Azhdarchoid topology is surprisingly stable (Cerqueira et al.)

I’ve been helping a friend on a project involving pterosaur phylogeny. One thing I suggested doing was analyzing which characters are informative or uninformative for azhdarchoids. I decided to run the recent analysis of Cerqueira et al.and see if removing successively more distant sister taxa to Azhdarchoids affected the internal topology of Azhdarchoidea. Here’s what I found. The internal topology of Azhdarchoidea is surprisingly consistent regardless of whether the following combinations of taxa are removed from the matrix:

  1. Pteranodontoids save Pteranodon, Muizquiopteryx, and Nyctosaurus;
  2. The three aforementioned pteranodontoids;
  3. All outgroups except just Rhamphorhynchus and Darwinopterus spp. as well as removing these and only using Pterodactylus as the outgroup;

The topology we get looks like this:

This made me wonder, especially within tapejaromorphs, which taxa were responsible for the tree instability. So I tested this further. I experimented with deleting the tapejaromorphs that were in a polytomy with tapejarids and thalassodromids as well as trying to resolve the relationships inside sinopterines.

Deleting Caupedactylus moves Aymberedactylus to be the sister to sinopterines+tapejarids, but leaves a giant polytomy for that group with no resolved internal nodes. Deleting Aymberedactylus still leaves Caupedactylus in a polytomy with thalassodromines and tapejarids, but restores the tapejarine node. Deleting both taxa reduces tapejarines and sinopterines back to a giant polytomy, just like when Caupedactylus was deleted. Clearly Aymberedactylus is important for the internal resolution of tapejarines+sinopterines.

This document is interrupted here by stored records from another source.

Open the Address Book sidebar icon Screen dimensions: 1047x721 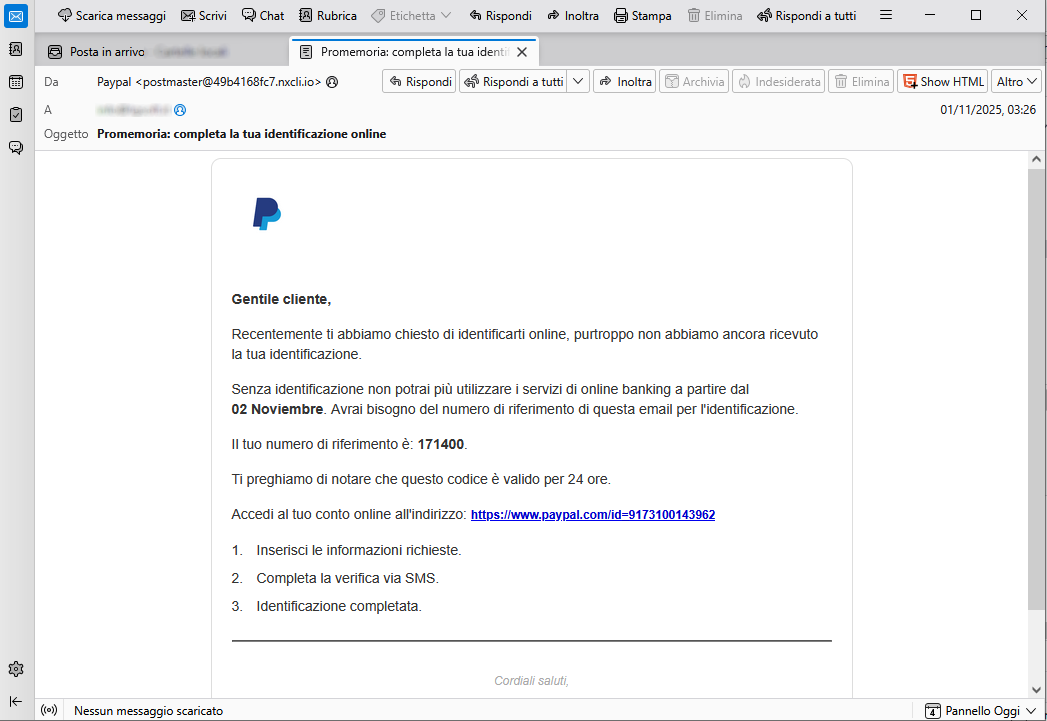click(16, 49)
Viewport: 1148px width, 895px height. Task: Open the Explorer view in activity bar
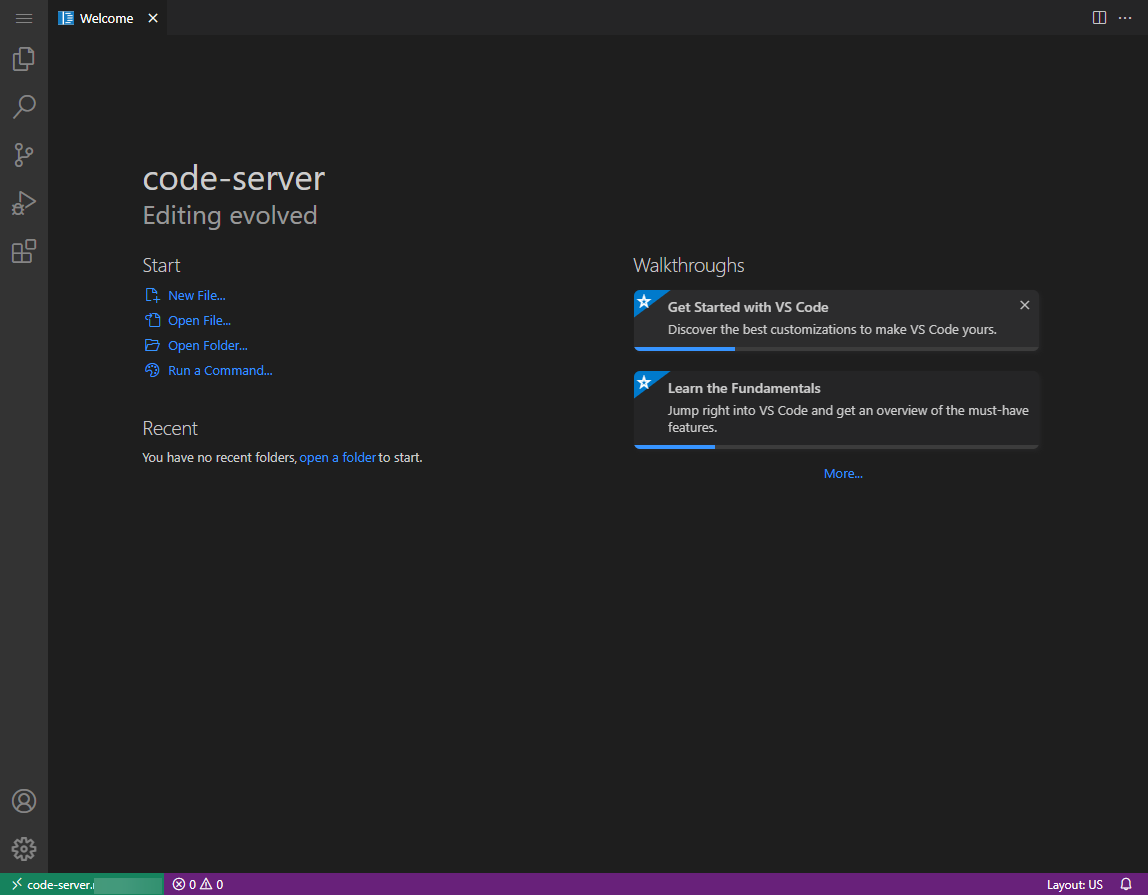tap(24, 59)
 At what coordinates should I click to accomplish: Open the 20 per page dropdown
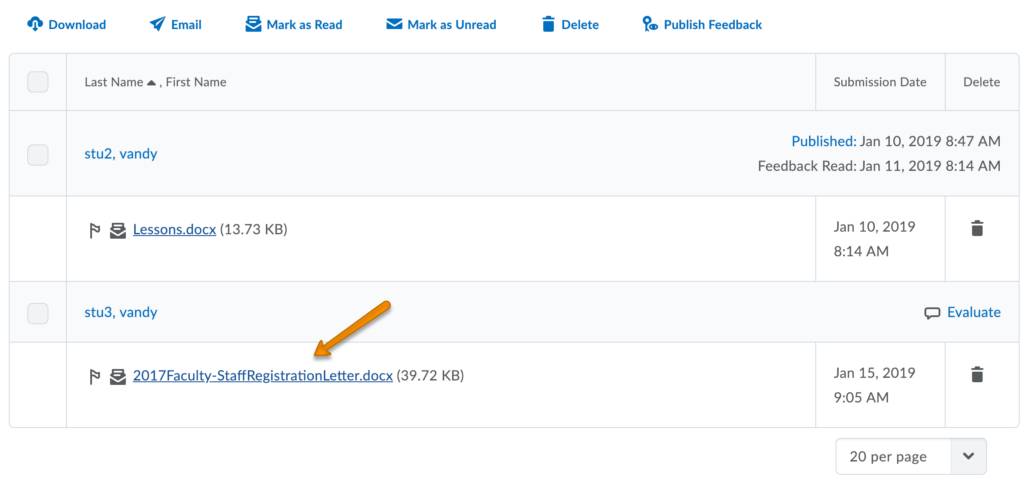point(910,456)
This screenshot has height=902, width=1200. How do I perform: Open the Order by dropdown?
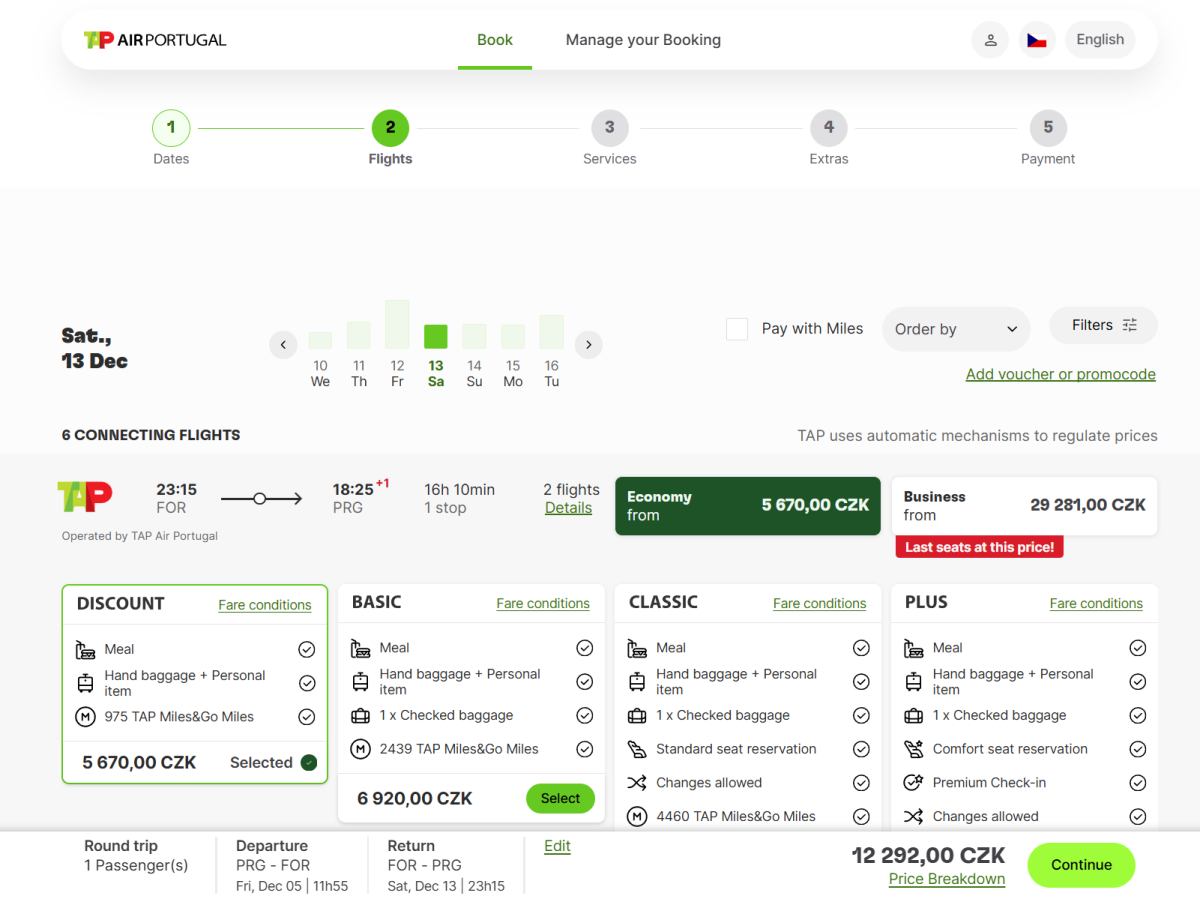coord(955,329)
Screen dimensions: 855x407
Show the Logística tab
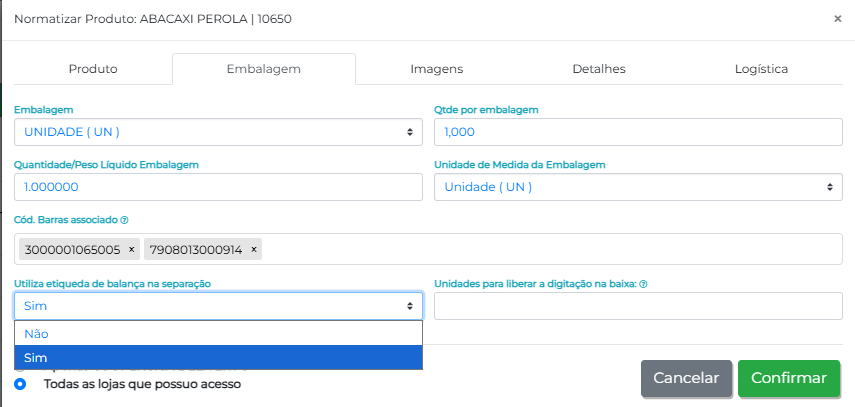pyautogui.click(x=761, y=69)
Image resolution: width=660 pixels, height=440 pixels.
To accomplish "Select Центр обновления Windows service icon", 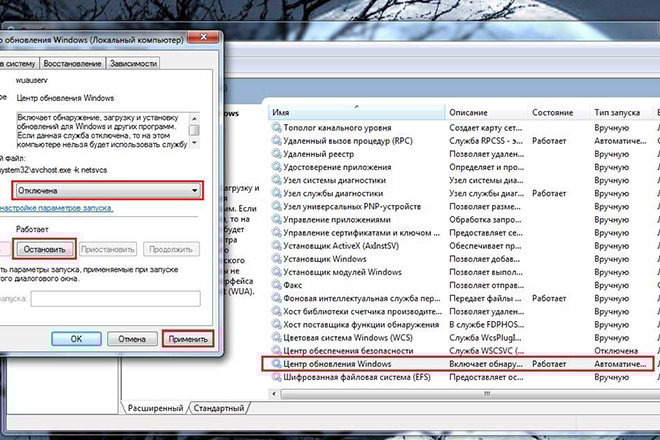I will pos(276,364).
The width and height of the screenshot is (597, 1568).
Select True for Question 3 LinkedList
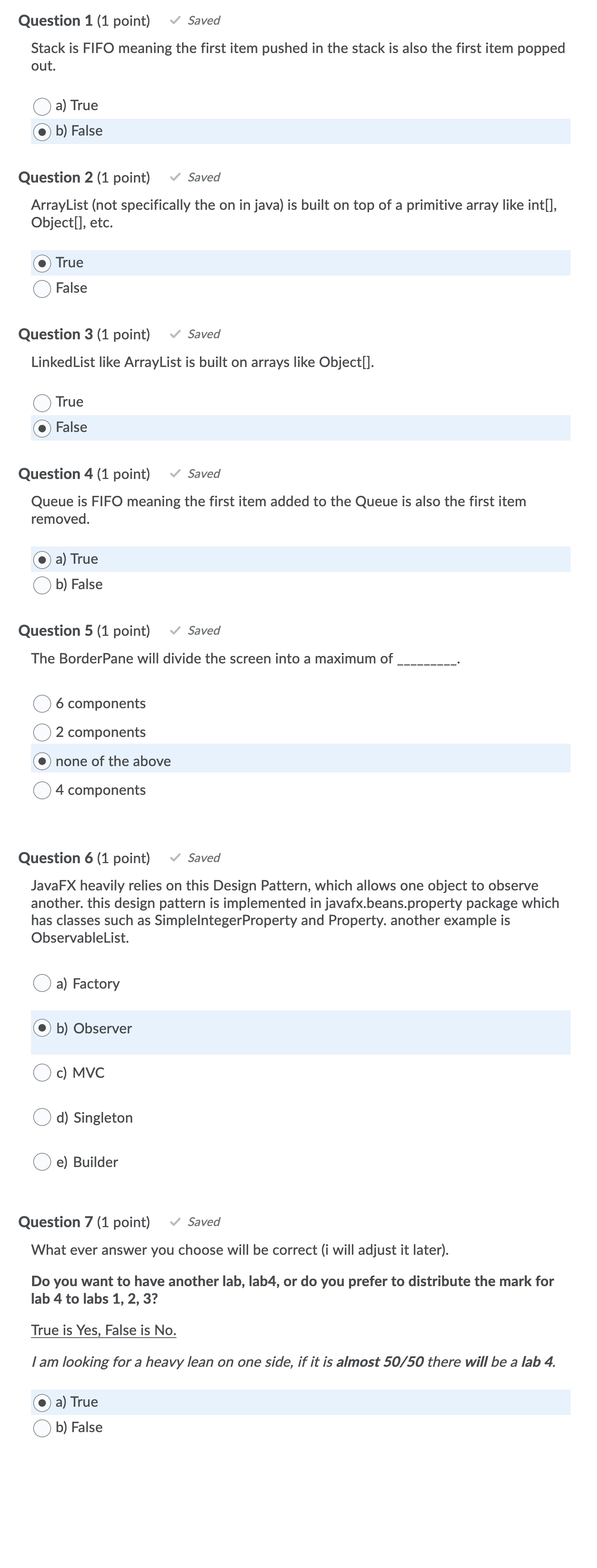click(x=42, y=402)
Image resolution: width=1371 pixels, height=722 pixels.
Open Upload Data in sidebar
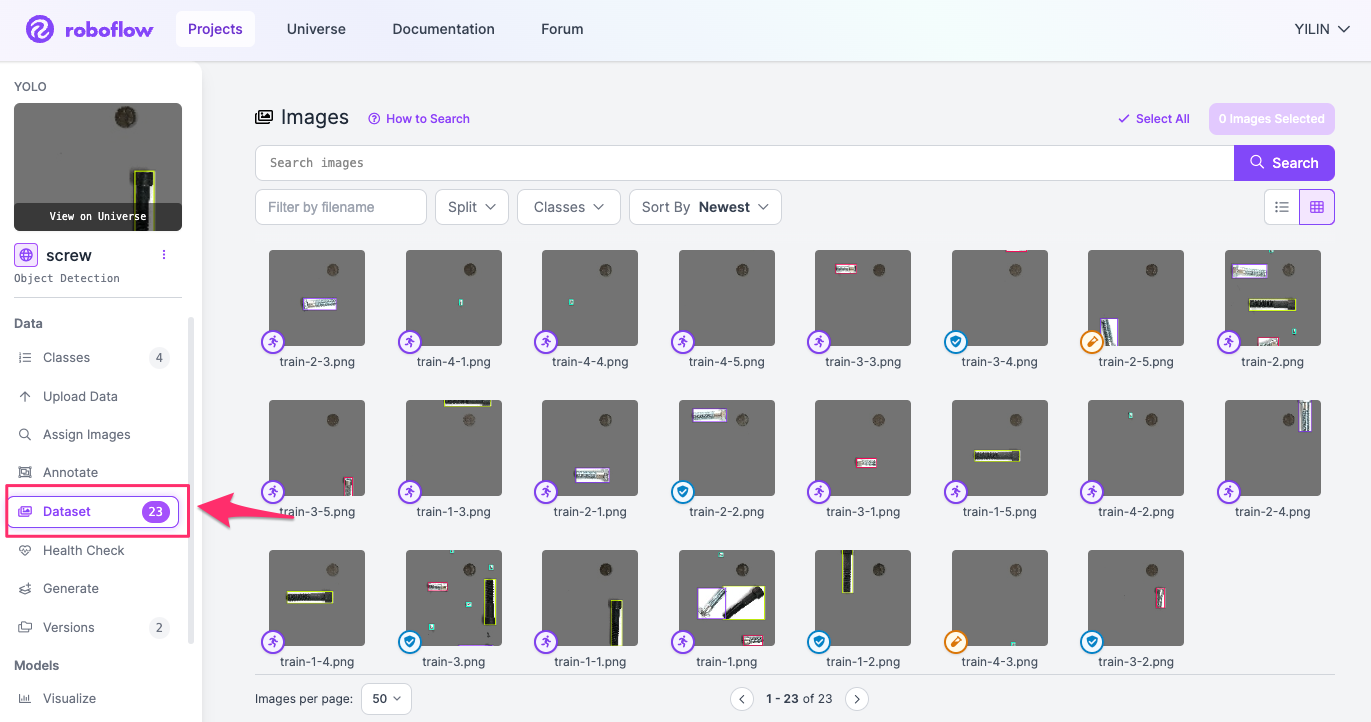80,397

If Eopteranodon lii is deleted, sinopterines all nest together, whereas its inclusion but trying to delete Sinopterus or Huaxiapterus corollatus does not help. However, Huaxiapterus benxiensis’s deletion results in Huaxiapterus corollatus (Eopteranodon + Sinopterus) suggesting there are character conflicts between Huaxiapterus benxiensis and Eopteranodon lii as far as which taxon is closer to Sinopterus. This led me back to testing the removal of Caupedactylus and Aymberedactylus again. Clearly, even though while Aymberedactylus is apparently likely close to tapejarids, Caupedactylus is important for resolution within tapejarids.

Obviously, this points to a need to explore which character scorings of these taxa are responsible for these conflicts as well as explore and seek out additional characters which might help resolve the conflict between these tapejaromorphs. None of these taxa really should be deleted a priori or excluded from consideration when creating a super matrix of azhdarchoids.

It’s worth noting that once the ornithocheiromorphs (sensu Andres et al.) are deleted, computational times on this matrix drastically shrink, so most of the time to analyze the tree is spent trying to resolve the position of ornithocheiromorphs (and this is true, even if more fragmentary ones are deleted, but others are retained).

Just my two cents…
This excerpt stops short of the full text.